A diferencia de estos fuegos, que afectan sólo a las personas, existen otro tipo –los llamados espectrales– que supuestamente tienen alguna relación con la actividad poltergeist. Atacan a los edificios y su contenido y suelen destruirlos por completo. Son fuegos que parecen originarse en el aire, ya que habitualmente se ven llamas azules que crepitan y saltan. La mayoría de estos fuegos misteriosos se propagan a gran velocidad, pero no siempre afectan a la totalidad de la vivienda, sino sólo a cables de aparatos eléctricos, enchufes e interruptores, así como a electrodomésticos que se derriten por completo. No se deben a descargas repentinas de la corriente eléctrica porque se han producido a veces cuando la corriente estaba cortada.
Algunos de los relatos sobre estos fuegos hacen pensar que son atraídos por ciertas personas. Es famoso el caso, ocurrido a finales de los años veinte del pasado siglo, de una muchacha que vivía en Liberta (Islas Leeward), cuyas ropas solían arder de repente cuando estaba en casa o simplemente caminaba por la calle.
Por su propia naturaleza, muchos de los hechos que anteceden y otros «fenómenos forteanos», como los monstruos marinos o los OVNIs, son descartados por los científicos ortodoxos, pues no pueden reproducirse en laboratorio como otros fenómenos más habituales. Sin embargo, persisten en producirse pese a quien pese. Acaso son bromas que nos gasta el «Burlador Cósmico», precisamente por nuestra insistencia en no tomarlas en serio. Eso creía Charles Hoy Fort: «Se están burlando de nosotros», decía, entre divertido y trascendente.
El «descubridor» de misterios
Muchos de los fenómenos recopilados por Charles Fort han permitido desarrollar escuelas de pensamiento independientes: la ufología es un ejemplo de ello, así como la criptozoología, que genera informes de criaturas cuya existencia no siempre se ha confirmado.
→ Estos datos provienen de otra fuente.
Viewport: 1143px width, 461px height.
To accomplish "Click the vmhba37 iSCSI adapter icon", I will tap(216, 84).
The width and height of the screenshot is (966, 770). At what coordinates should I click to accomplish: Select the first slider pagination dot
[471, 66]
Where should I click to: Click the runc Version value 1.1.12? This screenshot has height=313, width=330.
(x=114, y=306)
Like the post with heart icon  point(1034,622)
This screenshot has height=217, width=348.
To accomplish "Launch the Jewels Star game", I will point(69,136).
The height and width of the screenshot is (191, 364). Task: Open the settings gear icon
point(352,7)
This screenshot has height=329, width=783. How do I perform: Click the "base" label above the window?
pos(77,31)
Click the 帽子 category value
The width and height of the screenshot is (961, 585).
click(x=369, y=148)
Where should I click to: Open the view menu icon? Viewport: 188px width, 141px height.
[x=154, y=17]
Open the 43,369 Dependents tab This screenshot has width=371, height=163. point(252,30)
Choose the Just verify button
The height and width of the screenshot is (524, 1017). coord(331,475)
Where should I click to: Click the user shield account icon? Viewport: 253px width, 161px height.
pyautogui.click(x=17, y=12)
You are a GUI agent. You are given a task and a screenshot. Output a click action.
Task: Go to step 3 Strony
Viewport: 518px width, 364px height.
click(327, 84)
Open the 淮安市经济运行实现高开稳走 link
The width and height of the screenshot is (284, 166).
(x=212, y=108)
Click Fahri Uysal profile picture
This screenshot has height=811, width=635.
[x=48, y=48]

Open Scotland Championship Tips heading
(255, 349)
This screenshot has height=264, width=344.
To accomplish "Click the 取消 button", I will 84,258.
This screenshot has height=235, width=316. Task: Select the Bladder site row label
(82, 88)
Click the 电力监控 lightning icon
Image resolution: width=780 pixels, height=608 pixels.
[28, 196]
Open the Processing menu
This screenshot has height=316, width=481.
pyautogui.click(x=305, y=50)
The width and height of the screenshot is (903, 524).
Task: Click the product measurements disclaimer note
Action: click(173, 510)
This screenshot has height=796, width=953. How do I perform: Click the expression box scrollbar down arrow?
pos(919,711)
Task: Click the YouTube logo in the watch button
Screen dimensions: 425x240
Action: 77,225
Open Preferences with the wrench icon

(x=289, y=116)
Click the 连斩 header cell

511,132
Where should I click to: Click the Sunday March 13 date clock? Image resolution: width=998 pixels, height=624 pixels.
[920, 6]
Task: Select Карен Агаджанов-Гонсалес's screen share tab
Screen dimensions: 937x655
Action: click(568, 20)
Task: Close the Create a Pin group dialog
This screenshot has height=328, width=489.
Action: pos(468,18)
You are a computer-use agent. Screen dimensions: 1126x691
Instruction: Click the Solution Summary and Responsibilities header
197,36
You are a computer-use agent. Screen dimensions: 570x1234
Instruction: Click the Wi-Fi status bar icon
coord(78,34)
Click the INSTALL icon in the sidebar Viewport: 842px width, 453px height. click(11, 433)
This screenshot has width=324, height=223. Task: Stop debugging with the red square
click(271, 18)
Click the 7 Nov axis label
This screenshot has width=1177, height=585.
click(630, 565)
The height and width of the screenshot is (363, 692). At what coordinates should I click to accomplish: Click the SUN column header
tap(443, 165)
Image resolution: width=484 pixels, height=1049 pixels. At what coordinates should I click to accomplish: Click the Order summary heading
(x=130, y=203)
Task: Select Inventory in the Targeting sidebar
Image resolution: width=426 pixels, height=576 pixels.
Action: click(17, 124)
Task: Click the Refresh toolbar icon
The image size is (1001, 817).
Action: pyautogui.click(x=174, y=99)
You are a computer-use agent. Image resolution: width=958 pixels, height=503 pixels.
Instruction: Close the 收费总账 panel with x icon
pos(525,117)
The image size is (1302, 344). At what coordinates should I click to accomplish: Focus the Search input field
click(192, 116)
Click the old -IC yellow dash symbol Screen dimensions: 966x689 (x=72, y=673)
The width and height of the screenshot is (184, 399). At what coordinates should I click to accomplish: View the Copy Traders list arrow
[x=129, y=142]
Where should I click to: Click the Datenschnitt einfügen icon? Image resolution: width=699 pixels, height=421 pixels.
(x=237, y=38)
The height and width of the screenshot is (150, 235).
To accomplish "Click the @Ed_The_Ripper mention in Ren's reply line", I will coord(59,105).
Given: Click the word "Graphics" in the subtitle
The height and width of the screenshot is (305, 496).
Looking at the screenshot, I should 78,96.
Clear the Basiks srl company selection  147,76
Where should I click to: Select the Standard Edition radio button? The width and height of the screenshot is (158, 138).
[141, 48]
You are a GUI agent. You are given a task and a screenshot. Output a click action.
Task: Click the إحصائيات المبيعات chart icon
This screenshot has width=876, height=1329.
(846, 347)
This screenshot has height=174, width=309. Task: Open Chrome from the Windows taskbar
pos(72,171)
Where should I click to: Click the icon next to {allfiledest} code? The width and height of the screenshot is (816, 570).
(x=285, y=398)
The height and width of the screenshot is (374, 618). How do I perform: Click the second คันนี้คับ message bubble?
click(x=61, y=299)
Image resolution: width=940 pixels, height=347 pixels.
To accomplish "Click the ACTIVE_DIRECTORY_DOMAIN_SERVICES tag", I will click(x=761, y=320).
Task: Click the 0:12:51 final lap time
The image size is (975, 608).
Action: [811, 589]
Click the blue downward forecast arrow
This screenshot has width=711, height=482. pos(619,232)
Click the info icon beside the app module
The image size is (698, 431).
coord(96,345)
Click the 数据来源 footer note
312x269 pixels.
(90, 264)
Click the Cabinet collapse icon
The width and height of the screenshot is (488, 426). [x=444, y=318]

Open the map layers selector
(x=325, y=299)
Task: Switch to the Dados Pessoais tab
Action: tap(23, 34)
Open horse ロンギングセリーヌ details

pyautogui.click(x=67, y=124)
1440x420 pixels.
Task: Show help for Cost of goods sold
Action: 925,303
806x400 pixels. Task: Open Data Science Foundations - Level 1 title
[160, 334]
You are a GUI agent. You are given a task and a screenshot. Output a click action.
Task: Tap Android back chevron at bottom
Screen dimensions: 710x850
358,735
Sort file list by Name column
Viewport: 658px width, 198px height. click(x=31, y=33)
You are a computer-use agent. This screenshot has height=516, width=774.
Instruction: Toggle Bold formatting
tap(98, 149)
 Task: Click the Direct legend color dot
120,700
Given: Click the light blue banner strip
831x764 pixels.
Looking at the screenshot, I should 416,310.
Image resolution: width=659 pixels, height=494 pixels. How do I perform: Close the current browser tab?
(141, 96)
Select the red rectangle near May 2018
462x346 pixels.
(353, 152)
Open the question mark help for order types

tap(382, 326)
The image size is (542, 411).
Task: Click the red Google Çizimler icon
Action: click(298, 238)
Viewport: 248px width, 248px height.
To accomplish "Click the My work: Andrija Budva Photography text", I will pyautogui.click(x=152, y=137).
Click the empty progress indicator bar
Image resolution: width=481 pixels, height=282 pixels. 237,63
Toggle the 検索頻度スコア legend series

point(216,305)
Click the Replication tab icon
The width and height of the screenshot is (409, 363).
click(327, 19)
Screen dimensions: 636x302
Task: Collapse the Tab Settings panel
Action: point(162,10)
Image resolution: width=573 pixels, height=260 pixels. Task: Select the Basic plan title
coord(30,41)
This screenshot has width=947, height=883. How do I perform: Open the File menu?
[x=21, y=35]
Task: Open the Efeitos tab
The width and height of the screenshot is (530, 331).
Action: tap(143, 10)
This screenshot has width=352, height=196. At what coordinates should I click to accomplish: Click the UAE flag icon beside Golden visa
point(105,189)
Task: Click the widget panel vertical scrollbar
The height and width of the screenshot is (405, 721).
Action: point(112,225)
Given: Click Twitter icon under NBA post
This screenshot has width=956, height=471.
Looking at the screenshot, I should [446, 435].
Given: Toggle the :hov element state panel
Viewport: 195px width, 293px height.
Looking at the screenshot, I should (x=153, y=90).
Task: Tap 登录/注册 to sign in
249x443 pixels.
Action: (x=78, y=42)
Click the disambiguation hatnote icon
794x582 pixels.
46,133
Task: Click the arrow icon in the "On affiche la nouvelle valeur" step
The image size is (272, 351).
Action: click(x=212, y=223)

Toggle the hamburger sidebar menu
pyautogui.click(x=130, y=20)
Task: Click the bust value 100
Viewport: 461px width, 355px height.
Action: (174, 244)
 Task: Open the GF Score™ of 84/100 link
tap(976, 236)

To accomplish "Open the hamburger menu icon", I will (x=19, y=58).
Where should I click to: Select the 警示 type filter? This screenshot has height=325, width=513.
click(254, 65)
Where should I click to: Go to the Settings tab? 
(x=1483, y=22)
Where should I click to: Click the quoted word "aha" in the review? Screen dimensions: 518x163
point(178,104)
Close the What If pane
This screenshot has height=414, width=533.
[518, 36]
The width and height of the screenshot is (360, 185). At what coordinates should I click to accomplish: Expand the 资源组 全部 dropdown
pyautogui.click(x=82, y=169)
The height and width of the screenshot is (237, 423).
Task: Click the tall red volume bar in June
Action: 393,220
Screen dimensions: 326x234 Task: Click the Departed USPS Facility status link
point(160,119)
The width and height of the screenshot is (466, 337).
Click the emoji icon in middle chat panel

A Fort también se le atribuye el descubrimiento de que los avistamientos de no identificados se producen en oleadas –incidencias repetidas de actividad OVNI en zonas localizadas–, como ejemplifican las series de avistamientos de naves misteriosas por toda América (1896-1897) y Gran Bretaña (1904-1905 y 1908-1909). En esas épocas, ninguna nave conocida podía alcanzar las velocidades de esos misteriosos objetos voladores, ni sus potentes luces. El trabajo de Fort en este campo preparó a los primeros ufólogos para el estudio de las oleadas de «meteoros como misiles», posteriormente denominados «cohetes fantasma», los cuales fueron avistados en el norte y oeste de Europa en 1946. Fort, además, fue el primero en explicar las apariciones y desapariciones humanas anómalas mediante la hipótesis de la abducción extraterrestre.